All of these offer the chance for students to volunteer and get creative in sharing their academic interests. There are so many things going on that I have to be quite disciplined in the amount I sign up to – or I would never get any of my own research done! But I couldn’t resist getting involved with the Krebs Fest. This event, taking place in November 2015, celebrates the work of Sheffield researcher Hans Krebs, who was awarded a Noble Prize for working out one of the fundamental energy-generating reactions during respiration. One of the highlights will be a mini film-festival, where short science-related videos produced by local schools will be projected on a gargantuan scale on to the very walls of Firth Court.
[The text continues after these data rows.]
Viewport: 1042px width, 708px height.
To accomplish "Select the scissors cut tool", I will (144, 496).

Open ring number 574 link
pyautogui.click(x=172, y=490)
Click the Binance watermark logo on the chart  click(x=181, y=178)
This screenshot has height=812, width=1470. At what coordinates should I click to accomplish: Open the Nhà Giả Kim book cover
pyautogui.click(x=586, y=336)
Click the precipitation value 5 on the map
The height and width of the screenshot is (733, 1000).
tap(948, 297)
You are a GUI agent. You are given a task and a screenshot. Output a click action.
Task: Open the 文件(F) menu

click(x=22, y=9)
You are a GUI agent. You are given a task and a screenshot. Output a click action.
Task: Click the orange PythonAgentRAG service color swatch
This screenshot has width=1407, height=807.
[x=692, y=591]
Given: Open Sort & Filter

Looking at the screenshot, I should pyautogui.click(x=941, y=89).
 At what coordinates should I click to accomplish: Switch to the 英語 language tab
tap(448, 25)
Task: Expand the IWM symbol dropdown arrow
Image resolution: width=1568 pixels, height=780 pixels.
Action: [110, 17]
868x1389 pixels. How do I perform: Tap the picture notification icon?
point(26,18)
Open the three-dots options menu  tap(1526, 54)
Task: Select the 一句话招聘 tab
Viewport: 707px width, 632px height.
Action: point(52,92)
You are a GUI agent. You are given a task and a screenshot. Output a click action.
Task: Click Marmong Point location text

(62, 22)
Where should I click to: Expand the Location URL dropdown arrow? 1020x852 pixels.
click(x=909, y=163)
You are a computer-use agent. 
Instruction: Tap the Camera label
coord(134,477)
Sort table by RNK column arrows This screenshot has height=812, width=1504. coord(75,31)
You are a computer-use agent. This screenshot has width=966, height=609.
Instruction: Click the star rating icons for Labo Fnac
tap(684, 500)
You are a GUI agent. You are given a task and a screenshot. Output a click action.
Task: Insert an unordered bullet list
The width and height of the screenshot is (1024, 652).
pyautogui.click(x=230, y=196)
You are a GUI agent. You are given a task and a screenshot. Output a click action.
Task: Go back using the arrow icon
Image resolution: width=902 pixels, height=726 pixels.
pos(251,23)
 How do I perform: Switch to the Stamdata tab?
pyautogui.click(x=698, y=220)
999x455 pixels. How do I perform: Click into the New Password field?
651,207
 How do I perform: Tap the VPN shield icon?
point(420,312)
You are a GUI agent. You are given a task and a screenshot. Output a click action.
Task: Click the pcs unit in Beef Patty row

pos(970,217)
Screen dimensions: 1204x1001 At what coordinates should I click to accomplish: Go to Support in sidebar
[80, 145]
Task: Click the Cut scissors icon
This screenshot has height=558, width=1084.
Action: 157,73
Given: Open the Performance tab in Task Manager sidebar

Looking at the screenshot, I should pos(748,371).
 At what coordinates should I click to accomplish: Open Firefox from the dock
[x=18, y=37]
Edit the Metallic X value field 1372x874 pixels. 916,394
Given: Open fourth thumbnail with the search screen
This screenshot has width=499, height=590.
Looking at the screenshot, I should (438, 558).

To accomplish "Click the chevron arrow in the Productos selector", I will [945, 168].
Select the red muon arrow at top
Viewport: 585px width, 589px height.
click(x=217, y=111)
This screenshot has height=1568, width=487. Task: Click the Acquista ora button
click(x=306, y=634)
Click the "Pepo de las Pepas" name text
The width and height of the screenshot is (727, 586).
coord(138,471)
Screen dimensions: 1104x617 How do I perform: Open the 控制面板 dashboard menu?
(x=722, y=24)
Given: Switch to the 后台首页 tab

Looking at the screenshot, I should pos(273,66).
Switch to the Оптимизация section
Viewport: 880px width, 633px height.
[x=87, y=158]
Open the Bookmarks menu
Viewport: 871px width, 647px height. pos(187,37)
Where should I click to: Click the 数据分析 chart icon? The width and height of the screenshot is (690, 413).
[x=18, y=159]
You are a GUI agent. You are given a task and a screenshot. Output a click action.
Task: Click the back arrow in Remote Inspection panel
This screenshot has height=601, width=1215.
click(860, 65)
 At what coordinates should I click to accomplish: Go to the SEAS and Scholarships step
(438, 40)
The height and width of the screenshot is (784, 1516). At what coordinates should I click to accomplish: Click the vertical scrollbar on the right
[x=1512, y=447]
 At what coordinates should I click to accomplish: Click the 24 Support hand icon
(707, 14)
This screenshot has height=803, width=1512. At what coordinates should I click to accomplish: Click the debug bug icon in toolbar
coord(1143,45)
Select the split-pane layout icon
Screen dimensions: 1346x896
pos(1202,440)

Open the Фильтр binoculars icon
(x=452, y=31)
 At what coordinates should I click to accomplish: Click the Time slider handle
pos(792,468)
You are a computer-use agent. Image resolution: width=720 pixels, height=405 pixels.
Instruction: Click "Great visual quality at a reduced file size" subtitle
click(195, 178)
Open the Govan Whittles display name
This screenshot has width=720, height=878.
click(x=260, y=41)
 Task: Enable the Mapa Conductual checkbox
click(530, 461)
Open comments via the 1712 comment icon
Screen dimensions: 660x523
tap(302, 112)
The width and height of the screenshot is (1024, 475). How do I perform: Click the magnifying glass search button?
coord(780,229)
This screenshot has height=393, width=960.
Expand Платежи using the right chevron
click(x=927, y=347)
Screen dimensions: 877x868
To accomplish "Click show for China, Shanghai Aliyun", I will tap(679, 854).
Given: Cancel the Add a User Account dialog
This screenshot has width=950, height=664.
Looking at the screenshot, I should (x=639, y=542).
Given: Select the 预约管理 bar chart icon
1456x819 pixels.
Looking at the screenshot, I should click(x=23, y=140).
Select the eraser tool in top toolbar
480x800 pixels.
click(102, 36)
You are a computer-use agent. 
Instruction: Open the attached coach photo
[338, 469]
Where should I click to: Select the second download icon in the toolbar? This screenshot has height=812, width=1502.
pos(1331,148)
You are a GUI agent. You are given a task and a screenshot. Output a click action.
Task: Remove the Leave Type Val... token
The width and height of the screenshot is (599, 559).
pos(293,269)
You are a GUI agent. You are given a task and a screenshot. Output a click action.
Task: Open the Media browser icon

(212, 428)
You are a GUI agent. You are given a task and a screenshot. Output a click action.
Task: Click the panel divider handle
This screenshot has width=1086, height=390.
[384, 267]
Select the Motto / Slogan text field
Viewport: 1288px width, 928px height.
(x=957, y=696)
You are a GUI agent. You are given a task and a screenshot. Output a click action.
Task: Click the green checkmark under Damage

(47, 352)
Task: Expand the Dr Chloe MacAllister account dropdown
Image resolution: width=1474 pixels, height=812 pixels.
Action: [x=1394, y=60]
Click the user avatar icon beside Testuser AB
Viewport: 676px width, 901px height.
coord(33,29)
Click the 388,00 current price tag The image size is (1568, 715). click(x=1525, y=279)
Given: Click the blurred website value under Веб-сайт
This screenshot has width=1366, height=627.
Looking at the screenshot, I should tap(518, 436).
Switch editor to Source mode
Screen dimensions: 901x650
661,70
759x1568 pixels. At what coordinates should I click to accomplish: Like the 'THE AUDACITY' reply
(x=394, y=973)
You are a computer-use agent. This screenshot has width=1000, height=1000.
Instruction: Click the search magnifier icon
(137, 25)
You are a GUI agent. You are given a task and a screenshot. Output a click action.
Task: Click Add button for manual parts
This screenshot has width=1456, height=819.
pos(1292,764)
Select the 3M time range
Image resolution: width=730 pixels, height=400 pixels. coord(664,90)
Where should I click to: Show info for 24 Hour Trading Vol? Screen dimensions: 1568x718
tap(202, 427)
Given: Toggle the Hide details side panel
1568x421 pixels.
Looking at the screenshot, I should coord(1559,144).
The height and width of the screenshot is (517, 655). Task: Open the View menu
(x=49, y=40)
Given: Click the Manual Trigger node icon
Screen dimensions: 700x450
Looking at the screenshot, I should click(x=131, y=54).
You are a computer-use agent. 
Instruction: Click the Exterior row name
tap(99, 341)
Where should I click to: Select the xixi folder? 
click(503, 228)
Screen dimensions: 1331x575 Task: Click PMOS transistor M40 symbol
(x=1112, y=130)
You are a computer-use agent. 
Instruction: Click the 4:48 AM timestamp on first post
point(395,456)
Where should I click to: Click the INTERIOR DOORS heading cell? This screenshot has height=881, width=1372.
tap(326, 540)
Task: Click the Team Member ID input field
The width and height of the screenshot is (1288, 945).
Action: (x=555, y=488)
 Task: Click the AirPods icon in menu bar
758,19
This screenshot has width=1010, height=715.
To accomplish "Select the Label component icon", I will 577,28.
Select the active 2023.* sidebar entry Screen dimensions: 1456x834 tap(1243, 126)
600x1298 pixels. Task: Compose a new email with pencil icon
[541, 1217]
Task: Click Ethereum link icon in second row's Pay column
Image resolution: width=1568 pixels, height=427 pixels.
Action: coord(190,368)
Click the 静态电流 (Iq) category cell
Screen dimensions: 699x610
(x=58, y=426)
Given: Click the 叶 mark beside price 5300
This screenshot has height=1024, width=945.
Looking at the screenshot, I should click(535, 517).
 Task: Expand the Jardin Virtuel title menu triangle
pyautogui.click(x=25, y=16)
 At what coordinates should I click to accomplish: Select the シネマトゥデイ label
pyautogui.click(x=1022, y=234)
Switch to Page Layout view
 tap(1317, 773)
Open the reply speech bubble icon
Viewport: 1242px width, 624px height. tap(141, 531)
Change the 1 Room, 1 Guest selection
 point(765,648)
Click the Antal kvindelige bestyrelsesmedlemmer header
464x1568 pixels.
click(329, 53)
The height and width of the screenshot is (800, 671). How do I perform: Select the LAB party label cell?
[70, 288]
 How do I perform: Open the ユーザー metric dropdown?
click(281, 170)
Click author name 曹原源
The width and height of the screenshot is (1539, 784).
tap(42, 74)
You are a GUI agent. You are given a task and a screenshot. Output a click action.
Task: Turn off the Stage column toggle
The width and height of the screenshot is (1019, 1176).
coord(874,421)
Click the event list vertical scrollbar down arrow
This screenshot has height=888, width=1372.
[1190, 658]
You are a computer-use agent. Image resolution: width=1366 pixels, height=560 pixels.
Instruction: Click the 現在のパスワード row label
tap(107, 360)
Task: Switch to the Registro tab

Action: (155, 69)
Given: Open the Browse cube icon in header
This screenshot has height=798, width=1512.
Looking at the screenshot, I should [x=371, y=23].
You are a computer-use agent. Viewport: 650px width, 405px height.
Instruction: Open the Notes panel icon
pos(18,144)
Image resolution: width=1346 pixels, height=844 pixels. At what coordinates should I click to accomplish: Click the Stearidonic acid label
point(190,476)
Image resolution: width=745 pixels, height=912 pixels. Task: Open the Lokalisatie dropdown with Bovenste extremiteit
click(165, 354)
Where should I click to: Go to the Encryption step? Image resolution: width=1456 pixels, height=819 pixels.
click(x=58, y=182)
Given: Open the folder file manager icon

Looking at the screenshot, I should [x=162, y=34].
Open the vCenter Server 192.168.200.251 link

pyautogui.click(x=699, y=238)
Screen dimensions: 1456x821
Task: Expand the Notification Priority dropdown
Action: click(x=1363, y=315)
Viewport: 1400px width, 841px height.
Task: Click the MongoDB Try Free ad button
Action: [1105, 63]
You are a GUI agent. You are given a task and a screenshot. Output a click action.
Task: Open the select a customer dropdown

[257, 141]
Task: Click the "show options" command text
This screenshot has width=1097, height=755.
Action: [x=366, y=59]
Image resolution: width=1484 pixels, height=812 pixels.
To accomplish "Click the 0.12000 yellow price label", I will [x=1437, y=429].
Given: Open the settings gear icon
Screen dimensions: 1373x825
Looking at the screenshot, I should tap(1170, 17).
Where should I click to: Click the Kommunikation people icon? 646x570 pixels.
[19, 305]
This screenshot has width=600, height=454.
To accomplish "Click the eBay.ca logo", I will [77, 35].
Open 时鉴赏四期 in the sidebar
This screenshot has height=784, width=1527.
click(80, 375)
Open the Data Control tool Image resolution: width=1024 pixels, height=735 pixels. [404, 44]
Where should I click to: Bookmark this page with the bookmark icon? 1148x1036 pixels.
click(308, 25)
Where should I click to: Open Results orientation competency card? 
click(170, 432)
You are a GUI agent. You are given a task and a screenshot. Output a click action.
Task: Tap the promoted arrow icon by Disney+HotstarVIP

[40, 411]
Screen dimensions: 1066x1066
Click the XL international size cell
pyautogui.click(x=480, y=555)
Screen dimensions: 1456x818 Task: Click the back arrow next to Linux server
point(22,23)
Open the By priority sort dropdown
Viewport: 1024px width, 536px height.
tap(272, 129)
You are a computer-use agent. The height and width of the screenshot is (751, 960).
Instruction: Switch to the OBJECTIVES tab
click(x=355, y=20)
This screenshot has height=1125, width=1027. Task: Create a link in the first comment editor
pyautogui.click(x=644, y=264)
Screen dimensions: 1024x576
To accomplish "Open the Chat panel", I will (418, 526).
Which is where I come in. To inspire the pupils with ideas, the University decided to send out PhD students to each school to talk about their own research. As I work on parasitic plants, I teamed up with another PhD student who works on parasitic nematode worms that infect elephants. Hence the poo!

It was a fabulous to work with the kids and discuss their ideas about what parasites are and how we could tell an imaginative story using animation. It’s given me good experience in adapting my language to suit a different audience –a key skill for any researcher. Besides parasites, the kids were curious to know what a PhD involves and how we had come to end up at Sheffield. It was rewarding to think that we could have opened their eyes up to a whole new world of career options – you never know the seeds we sowed that day….

I’d encourage any student at the University of Sheffield to get involved with public outreach, especially if you are considering a career involving teaching, marketing or events management. But besides looking good on your CV, it’s incredibly good fun too!